WHAT THIS EXERCISE ASKS —
1: In the Kashmir article, who led the hearts and minds campaign that kept the region mostly quiet this summer?
2: From the Kashmir article, copy out word for word the passage that begins at "Sadly, the death" and stops after "health care, too.".

SOURCE DOCUMENT —
_ _ _

Conflict & Justice

Indian hearts and minds campaign kept Kashmir quiet this summer--until last week


An Indian paramilitary soldier stands guard during a strike in Srinagar on August 3,2011. A one-day general strike called in Indian Kashmir by separatists to protest the death of a shopkeeper in police custody closed down shops, schools and offices.



Kashmir was mostly quiet this summer, thanks to a well-designed hearts and minds campaign led by the new head of the police force, B.N. Ramesh, reports the Christian Science Monitor

Sadly, the death of a young man in police custody last week threatens to derail any progress that Ramesh may have made.

Following a summer of bloody battles with stone throwing protesters, Ramesh convinced the Central Reserve Police Force in Kashmir (CRPF) to begin organizing sports teams for young men. The paramilitary force hired discontented youth from 70 villages, gave away computers, and set up medical camps to offer free health care, too.

But it all seems to have come to nought in the final days of summer, as separatist leaders called for a complete shutdown of the Srinagar valley in protest over the death of a shopkeeper while being held in police custody last Sunday.

With tourism on an all-time high, thanks to a return of domestic tourists, Srinagar planning its first literary festival in September, and an increasing number of optimistic young people returning from Delhi and further afield to try to rekindle hope in the valley, it had seemed (as always) that Kashmir was about to open a new chapter.

But once again it appears that in this troubled region, the more things change, the more they stay the same.

_ _ _

INFORMATION GIVEN —
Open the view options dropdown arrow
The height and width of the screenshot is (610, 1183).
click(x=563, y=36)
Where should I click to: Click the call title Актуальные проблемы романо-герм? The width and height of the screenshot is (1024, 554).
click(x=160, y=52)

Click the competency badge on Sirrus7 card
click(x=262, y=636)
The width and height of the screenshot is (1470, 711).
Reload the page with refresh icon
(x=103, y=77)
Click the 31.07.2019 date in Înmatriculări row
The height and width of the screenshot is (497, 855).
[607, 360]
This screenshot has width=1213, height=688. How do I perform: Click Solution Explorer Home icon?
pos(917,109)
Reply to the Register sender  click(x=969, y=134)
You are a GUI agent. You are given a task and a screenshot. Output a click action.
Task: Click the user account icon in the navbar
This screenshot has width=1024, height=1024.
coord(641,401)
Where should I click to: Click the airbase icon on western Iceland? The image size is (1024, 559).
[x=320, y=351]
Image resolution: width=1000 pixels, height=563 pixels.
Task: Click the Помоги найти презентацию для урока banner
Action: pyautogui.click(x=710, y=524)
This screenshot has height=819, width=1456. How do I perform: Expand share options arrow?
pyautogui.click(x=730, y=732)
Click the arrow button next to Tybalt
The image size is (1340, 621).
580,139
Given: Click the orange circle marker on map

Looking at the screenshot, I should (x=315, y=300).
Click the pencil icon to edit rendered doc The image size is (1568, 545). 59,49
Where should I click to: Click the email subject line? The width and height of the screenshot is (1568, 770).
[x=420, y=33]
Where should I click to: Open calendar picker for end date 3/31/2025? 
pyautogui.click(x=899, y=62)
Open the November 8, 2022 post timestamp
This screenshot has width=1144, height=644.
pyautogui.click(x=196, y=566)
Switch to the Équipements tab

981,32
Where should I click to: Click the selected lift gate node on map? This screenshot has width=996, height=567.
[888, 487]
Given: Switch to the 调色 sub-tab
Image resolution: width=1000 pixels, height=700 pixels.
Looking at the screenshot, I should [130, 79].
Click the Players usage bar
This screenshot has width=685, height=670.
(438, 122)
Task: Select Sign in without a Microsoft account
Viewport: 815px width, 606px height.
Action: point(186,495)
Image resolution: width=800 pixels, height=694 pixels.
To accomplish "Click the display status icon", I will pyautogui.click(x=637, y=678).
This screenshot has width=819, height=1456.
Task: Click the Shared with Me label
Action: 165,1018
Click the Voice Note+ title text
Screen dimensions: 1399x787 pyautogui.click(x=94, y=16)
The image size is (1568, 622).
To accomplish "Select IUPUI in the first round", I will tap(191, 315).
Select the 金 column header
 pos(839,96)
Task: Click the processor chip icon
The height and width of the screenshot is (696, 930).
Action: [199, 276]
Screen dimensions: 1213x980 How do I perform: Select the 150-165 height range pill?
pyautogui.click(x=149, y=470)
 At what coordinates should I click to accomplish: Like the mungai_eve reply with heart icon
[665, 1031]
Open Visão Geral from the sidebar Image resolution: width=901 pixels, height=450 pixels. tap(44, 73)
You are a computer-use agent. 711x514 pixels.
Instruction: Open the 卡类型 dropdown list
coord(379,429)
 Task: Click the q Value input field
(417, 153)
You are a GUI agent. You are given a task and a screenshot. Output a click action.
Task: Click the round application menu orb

_ _ _

EXERCISE RESULTS —
1: B.N. Ramesh, the new head of the police force.

2:
Sadly, the death of a young man in police custody last week threatens to derail any progress that Ramesh may have made.

Following a summer of bloody battles with stone throwing protesters, Ramesh convinced the Central Reserve Police Force in Kashmir (CRPF) to begin organizing sports teams for young men. The paramilitary force hired discontented youth from 70 villages, gave away computers, and set up medical camps to offer free health care, too.